Exercise brief —
An unaltered copy of every line below is the expected output.

Given records —
______________________________
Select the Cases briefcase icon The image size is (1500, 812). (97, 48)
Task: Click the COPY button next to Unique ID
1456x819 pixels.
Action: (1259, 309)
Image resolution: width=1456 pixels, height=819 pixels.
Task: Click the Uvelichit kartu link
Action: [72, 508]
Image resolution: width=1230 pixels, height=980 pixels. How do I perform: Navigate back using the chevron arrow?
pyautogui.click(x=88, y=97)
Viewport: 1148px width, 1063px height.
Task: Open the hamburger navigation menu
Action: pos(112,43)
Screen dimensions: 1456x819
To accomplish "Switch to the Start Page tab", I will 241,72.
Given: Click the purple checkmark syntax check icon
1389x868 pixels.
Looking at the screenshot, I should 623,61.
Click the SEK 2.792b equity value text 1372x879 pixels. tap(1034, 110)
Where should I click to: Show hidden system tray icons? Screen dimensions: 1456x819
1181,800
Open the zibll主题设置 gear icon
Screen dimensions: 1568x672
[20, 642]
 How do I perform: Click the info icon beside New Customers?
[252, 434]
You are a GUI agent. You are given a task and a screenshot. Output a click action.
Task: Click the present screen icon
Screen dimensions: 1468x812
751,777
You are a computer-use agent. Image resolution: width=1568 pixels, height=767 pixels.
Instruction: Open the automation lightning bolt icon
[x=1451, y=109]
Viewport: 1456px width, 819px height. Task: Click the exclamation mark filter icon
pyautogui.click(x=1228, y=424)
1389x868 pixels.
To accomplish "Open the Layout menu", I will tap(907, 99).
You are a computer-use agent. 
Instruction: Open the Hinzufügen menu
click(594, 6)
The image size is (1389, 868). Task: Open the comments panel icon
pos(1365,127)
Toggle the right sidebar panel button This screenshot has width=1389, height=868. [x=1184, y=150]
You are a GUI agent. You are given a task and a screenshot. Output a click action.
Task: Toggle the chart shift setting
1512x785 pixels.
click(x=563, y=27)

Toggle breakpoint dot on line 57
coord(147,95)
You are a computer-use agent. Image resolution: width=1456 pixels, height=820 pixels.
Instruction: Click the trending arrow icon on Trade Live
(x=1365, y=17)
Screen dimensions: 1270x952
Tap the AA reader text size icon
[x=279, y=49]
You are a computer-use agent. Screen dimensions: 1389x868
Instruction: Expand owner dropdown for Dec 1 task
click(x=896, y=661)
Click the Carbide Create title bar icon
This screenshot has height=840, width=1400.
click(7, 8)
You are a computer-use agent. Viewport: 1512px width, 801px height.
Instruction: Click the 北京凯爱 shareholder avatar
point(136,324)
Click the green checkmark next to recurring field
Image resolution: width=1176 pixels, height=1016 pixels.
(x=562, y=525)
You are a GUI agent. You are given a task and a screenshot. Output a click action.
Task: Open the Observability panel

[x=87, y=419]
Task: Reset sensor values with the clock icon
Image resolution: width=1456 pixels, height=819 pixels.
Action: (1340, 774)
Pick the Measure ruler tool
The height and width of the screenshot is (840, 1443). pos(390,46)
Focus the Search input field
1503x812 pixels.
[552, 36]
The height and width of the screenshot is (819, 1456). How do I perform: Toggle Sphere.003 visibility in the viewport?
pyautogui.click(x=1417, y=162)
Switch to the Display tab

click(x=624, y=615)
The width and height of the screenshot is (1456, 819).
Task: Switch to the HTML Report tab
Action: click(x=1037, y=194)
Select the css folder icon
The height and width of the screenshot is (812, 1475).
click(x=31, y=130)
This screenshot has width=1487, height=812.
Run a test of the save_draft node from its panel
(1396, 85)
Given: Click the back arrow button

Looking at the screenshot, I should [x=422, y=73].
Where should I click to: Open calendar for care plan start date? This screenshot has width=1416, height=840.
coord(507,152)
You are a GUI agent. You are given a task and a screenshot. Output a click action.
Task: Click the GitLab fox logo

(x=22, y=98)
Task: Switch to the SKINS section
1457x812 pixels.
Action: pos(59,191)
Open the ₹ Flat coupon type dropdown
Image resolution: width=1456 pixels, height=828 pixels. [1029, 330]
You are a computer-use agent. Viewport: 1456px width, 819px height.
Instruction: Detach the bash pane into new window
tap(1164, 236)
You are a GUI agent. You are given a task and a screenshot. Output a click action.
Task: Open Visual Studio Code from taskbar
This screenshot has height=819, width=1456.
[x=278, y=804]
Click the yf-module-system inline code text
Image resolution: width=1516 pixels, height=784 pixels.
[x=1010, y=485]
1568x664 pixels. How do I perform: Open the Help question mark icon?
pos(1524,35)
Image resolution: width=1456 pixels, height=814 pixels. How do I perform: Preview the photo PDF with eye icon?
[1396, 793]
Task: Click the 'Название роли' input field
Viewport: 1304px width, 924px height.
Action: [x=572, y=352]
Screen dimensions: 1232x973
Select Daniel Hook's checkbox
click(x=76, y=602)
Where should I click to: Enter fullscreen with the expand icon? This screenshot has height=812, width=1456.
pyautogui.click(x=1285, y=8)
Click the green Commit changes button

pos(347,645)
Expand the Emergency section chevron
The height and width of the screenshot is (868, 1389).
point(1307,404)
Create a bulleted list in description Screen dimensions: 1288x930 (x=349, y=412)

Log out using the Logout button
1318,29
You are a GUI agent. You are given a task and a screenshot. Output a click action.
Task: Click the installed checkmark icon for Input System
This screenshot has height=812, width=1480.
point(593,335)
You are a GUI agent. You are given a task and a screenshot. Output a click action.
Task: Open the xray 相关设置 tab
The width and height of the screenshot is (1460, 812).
______________________________
Result below —
Select the Cases briefcase icon The image size is (1500, 812). (97, 48)
Task: Click the COPY button next to Unique ID
1456x819 pixels.
Action: (1259, 309)
Image resolution: width=1456 pixels, height=819 pixels.
Task: Click the Uvelichit kartu link
Action: [72, 508]
Image resolution: width=1230 pixels, height=980 pixels. How do I perform: Navigate back using the chevron arrow?
pyautogui.click(x=88, y=97)
Viewport: 1148px width, 1063px height.
Task: Open the hamburger navigation menu
Action: pos(112,43)
Screen dimensions: 1456x819
To accomplish "Switch to the Start Page tab", I will 241,72.
Given: Click the purple checkmark syntax check icon
1389x868 pixels.
Looking at the screenshot, I should 623,61.
Click the SEK 2.792b equity value text 1372x879 pixels. tap(1034, 110)
Where should I click to: Show hidden system tray icons? Screen dimensions: 1456x819
1181,800
Open the zibll主题设置 gear icon
Screen dimensions: 1568x672
[20, 642]
 How do I perform: Click the info icon beside New Customers?
[252, 434]
You are a GUI agent. You are given a task and a screenshot. Output a click action.
Task: Click the present screen icon
Screen dimensions: 1468x812
751,777
You are a computer-use agent. Image resolution: width=1568 pixels, height=767 pixels.
Instruction: Open the automation lightning bolt icon
[x=1451, y=109]
Viewport: 1456px width, 819px height. Task: Click the exclamation mark filter icon
pyautogui.click(x=1228, y=424)
1389x868 pixels.
To accomplish "Open the Layout menu", I will tap(907, 99).
You are a computer-use agent. 
Instruction: Open the Hinzufügen menu
click(594, 6)
The image size is (1389, 868). Task: Open the comments panel icon
pos(1365,127)
Toggle the right sidebar panel button This screenshot has width=1389, height=868. [x=1184, y=150]
You are a GUI agent. You are given a task and a screenshot. Output a click action.
Task: Toggle the chart shift setting
1512x785 pixels.
click(x=563, y=27)

Toggle breakpoint dot on line 57
coord(147,95)
You are a computer-use agent. Image resolution: width=1456 pixels, height=820 pixels.
Instruction: Click the trending arrow icon on Trade Live
(x=1365, y=17)
Screen dimensions: 1270x952
Tap the AA reader text size icon
[x=279, y=49]
You are a computer-use agent. Screen dimensions: 1389x868
Instruction: Expand owner dropdown for Dec 1 task
click(x=896, y=661)
Click the Carbide Create title bar icon
This screenshot has height=840, width=1400.
click(7, 8)
You are a computer-use agent. Viewport: 1512px width, 801px height.
Instruction: Click the 北京凯爱 shareholder avatar
point(136,324)
Click the green checkmark next to recurring field
Image resolution: width=1176 pixels, height=1016 pixels.
(x=562, y=525)
You are a GUI agent. You are given a task and a screenshot. Output a click action.
Task: Open the Observability panel

[x=87, y=419]
Task: Reset sensor values with the clock icon
Image resolution: width=1456 pixels, height=819 pixels.
Action: (1340, 774)
Pick the Measure ruler tool
The height and width of the screenshot is (840, 1443). pos(390,46)
Focus the Search input field
1503x812 pixels.
[552, 36]
The height and width of the screenshot is (819, 1456). How do I perform: Toggle Sphere.003 visibility in the viewport?
pyautogui.click(x=1417, y=162)
Switch to the Display tab

click(x=624, y=615)
The width and height of the screenshot is (1456, 819).
Task: Switch to the HTML Report tab
Action: click(x=1037, y=194)
Select the css folder icon
The height and width of the screenshot is (812, 1475).
click(x=31, y=130)
This screenshot has width=1487, height=812.
Run a test of the save_draft node from its panel
(1396, 85)
Given: Click the back arrow button

Looking at the screenshot, I should [x=422, y=73].
Where should I click to: Open calendar for care plan start date? This screenshot has width=1416, height=840.
coord(507,152)
You are a GUI agent. You are given a task and a screenshot. Output a click action.
Task: Click the GitLab fox logo

(x=22, y=98)
Task: Switch to the SKINS section
1457x812 pixels.
Action: pos(59,191)
Open the ₹ Flat coupon type dropdown
Image resolution: width=1456 pixels, height=828 pixels. [1029, 330]
You are a computer-use agent. Viewport: 1456px width, 819px height.
Instruction: Detach the bash pane into new window
tap(1164, 236)
You are a GUI agent. You are given a task and a screenshot. Output a click action.
Task: Open Visual Studio Code from taskbar
This screenshot has height=819, width=1456.
[x=278, y=804]
Click the yf-module-system inline code text
Image resolution: width=1516 pixels, height=784 pixels.
[x=1010, y=485]
1568x664 pixels. How do I perform: Open the Help question mark icon?
pos(1524,35)
Image resolution: width=1456 pixels, height=814 pixels. How do I perform: Preview the photo PDF with eye icon?
[1396, 793]
Task: Click the 'Название роли' input field
Viewport: 1304px width, 924px height.
Action: [x=572, y=352]
Screen dimensions: 1232x973
Select Daniel Hook's checkbox
click(x=76, y=602)
Where should I click to: Enter fullscreen with the expand icon? This screenshot has height=812, width=1456.
pyautogui.click(x=1285, y=8)
Click the green Commit changes button

pos(347,645)
Expand the Emergency section chevron
The height and width of the screenshot is (868, 1389).
point(1307,404)
Create a bulleted list in description Screen dimensions: 1288x930 (x=349, y=412)

Log out using the Logout button
1318,29
You are a GUI agent. You are given a task and a screenshot. Output a click action.
Task: Click the installed checkmark icon for Input System
This screenshot has height=812, width=1480.
point(593,335)
You are a GUI agent. You are given a task and a screenshot. Output a click action.
Task: Open the xray 相关设置 tab
The width and height of the screenshot is (1460, 812).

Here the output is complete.